- **What you will do**
Revise the entries from the line containing "Given: Select the" through the final entry, replacing "feature icon" with "feature button" and keeping everything else unchanged. Leave the pictures out of your answer.

- **Information shown**
────────────────────

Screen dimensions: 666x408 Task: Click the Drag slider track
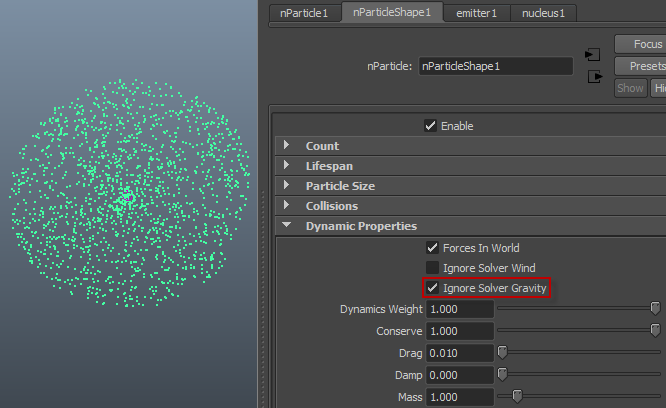point(580,352)
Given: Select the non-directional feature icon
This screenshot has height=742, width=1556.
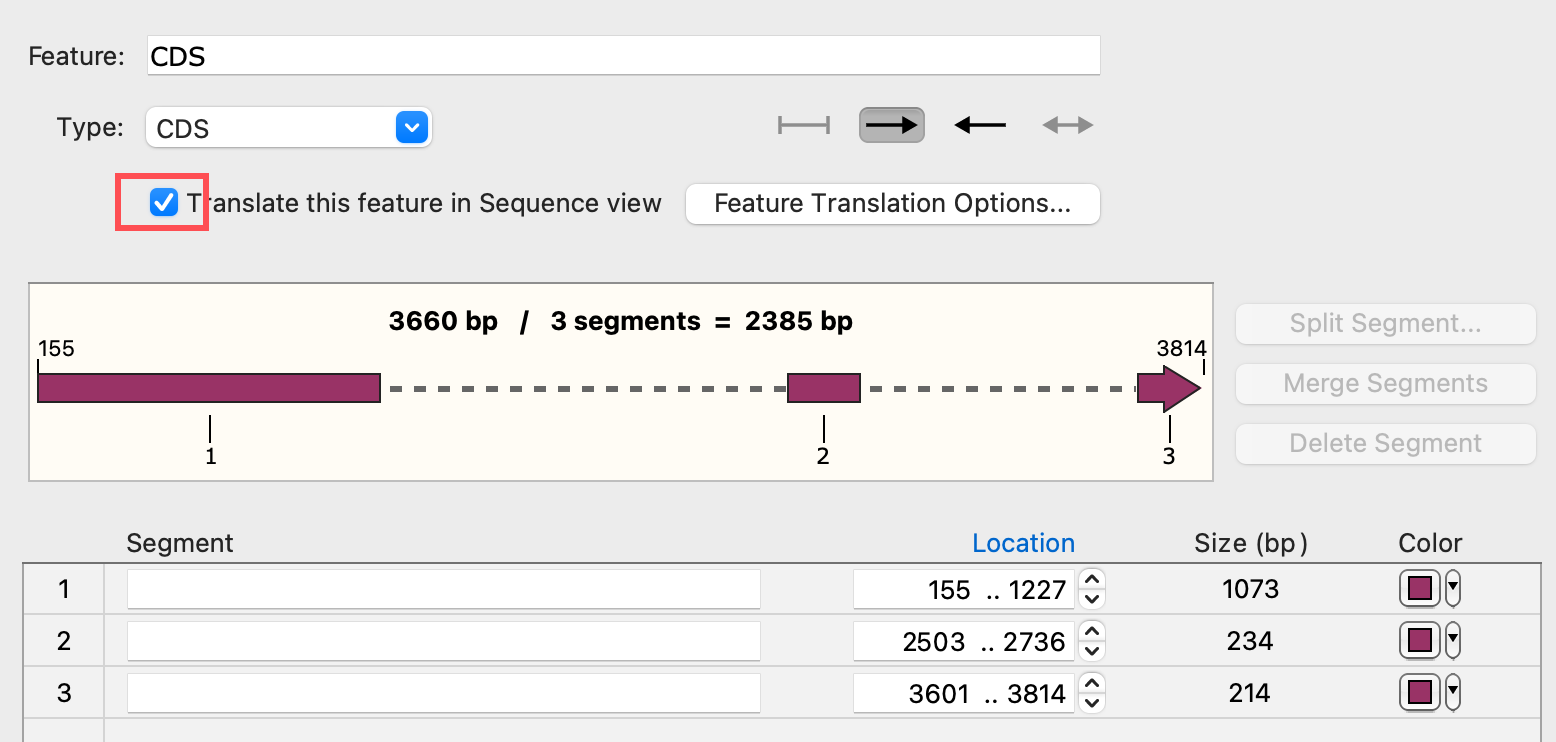Looking at the screenshot, I should click(804, 125).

────────────────────

- **Written response**
Given: Select the non-directional feature button
This screenshot has height=742, width=1556.
Looking at the screenshot, I should click(804, 125).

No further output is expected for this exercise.